The Carolina Hurricanes have lost blowouts this season. They’ve lost on a goal in the final second of regulation. They’ve lost back-and-forth games. And yet, they found a way to lose a game in a new, excruciating way on Tuesday night.
Leading by three goals with ten minutes to go, the Hurricanes collapsed in a manner befitting the other tenant of PNC Arena. Despite being down to 15 skaters for the final ten minutes, the Boston Bruins overcame a three-goal third period deficit to beat the Canes 6-4, a defensive calamity that might just have been the final nail in the coffin of Carolina’s playoff hopes.
The Canes showed signs of promise early, although with no results. The line of Teuvo Teravainen, Jordan Staal and Sebastian Aho had multiple good looks on Bruins goalie Tuukka Rask, but couldn’t beat the Finnish netminder.
Almost as if by design, at the same time the TSA line couldn’t score, this happened:
After what happened yesterday, there's a joke to be made about Valentin Zykov scoring for Charlotte a few minutes ago while, at the exact same time, the Canes couldn't cash in on like seven prime scoring chances.— Brett Finger (@brettfinger) March 13, 2018
I won't make the joke, but there's a joke to be made there.

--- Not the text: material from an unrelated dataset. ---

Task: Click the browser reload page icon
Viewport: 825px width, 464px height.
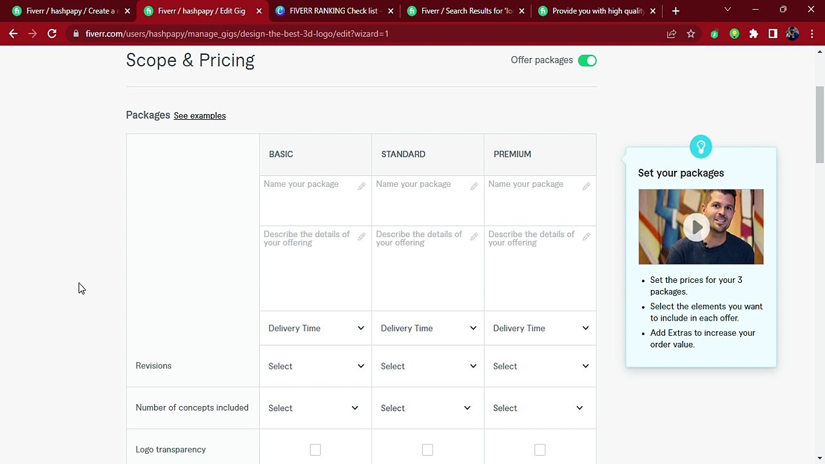Action: pos(52,34)
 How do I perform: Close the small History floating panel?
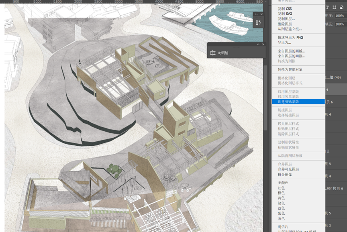[261, 14]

And, as expected, the Canes’ inability to light the lamp cost them the opening goal. Brad Marchand tapped in a behind-the-back pass from David Pastrnak with eleven seconds remaining in the period to take a 1-0 lead to the locker room.
But then the second period started, and the Canes took flight.
It started early, just 2:10 into the middle frame, when Aho wired a wrister from Teravainen through a Staal screen on a power play that Rask never saw. Aho’s 25th of the season makes him the first Canes player not named Jeff Skinner to attain that mark since Eric Staal scored 33 in the 2010-11 season.
After a Zdeno Chara delay of game penalty midway through the period, Marchand joined him in the box after he tripped Aho while on the penalty kill. The Bruins pest then took a run at Aho, prompting a response from both Staal and Justin Faulk, and the Canes cashed in on the two-man advantage thanks to Aho returning the favor to Teravainen. The Canes’ leading scorer cashed in with his 21st from nearly the same spot on the ice where his countryman had scored ten minutes earlier.
To wrap up the period, Justin Williams drove hard to the net and was rewarded as a Brock McGinn shot trickled through Rask’s pads and sat tantalizingly a foot from the goal line. Williams just beat Chara to the puck and poked it in to give the Canes a two-goal lead.
The momentum continued into the third, with the Canes killing a Brett Pesce tripping penalty that extended through the intermission. Pastrnak, trying to keep the puck in the zone, whiffed while stickhandling, allowing Elias Lindholm to take off on a breakaway. Lindholm’s shot was stopped by Rask, but McGinn followed up to make it a 4-1 lead less than a minute in.
And then things all fell apart in dramatic fashion.
Just past the halfway point of the third period, Matt Grzelcyk took advantage of Tim Schaller forcing a turnover and wristed a high shot past a surprised Cam Ward to make it a two-goal game. Less than a minute later, the lead was reduced to one as Pastrnak converted a two-on-one with Marchand.
Then, the Bruins tied it 21 seconds later in controversial fashion. David Krejci attempted to glove the puck to himself while exiting the defensive zone, but closed his hand on the puck in the process undetected by the officials. Krejci took off on another odd-man advantage and Danton Heinen finished the job to tie the game, despite the Bruins being down three players in the final 15 minutes of the game with Chara, Jake DeBrusk and Torey Krug all apparently injured.
With 4:08 remaining, Justin Faulk set the table to finish the collapse, clearing the puck over the glass and into the crowd to put the Bruins on the power play. Pastrnak, predictably, finished the job Faulk started, wiring a one-timer from the far circle to give the Bruins the lead again. He finished off his first career hat trick into the empty net with 1:30 left, leaving a good number of thousand-yard stares on the Canes’ bench and no shortage of delirious Bruins fans in the PNC crowd.
The loss keeps the Canes at a seven-point deficit to the final playoff spot, and five days to marinate over it before they face the Philadelphia Flyers on Saturday.